Sounds like you're pretty well set. How long is that Carbon Light? I like a 7' to 7'6" for punching.


----------



## mbirdsley (Jan 12, 2012)

tincanary said:


> Sounds like you're pretty well set. How long is that Carbon Light? I like a 7' to 7'6" for punching.


It’s a 7ft mh. I bought the combo on sale for $174 right after Christmas from cabelas. They go on sale a lot. I almost bought either the 7’8 or 8 foot H last year when I was looking for a heavy punching rod, it came in 2nd place. They are fast action but, have a softer tip. Right now I have 30 lbs pp on it with 20 lbs leader I use it mainly for t-rigging and flipping/pitching in light cover. I like it a lot. 

When I bought the bassx last year for punching I was dead set on a fast action tip. I wanted a bass mojo but, they had zero at bps. I’ve only used the bassx once or twice so far and the jury is still out. I may end up getting rid of it this winter. It just feels like a log in your hand. Actually the bass mojo’s in that size are a honkin rod too. Those carbon lights do feel so good. Maybe I’ll look at those again or somthing else 


Sent from my iPhone using Tapatalk


----------



## tincanary (Jul 23, 2018)

I've never used a Carbon Light but I've heard they're really good. I have a lot of the older Cabela's Tourney Trail rods they were selling some years back. They're a little hefty, but for what they cost and for how they perform, I can look past that.


----------



## mbirdsley (Jan 12, 2012)

tincanary said:


> I've never used a Carbon Light but I've heard they're really good. I have a lot of the older Cabela's Tourney Trail rods they were selling some years back. They're a little hefty, but for what they cost and for how they perform, I can look past that.

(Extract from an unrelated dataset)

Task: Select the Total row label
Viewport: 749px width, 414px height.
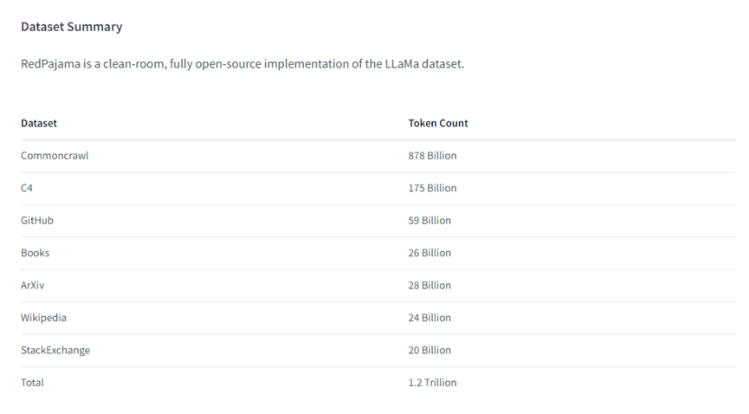Action: [x=33, y=383]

Cabelas and bps seem like they have good branded stuff


Sent from my iPhone using Tapatalk


----------



## tincanary (Jul 23, 2018)

mbirdsley said:


> Cabelas seems like they have good branded stuff
> 
> 
> Sent from my iPhone using Tapatalk


They did, but I've heard their Tourney Trail rods and other Cabela's branded gear went way downhill after Bass Pro took them over.


----------



## piketroller (Oct 24, 2016)

tincanary said:


> I've never used a Carbon Light but I've heard they're really good. I have a lot of the older Cabela's Tourney Trail rods they were selling some years back. They're a little hefty, but for what they cost and for how they perform, I can look past that.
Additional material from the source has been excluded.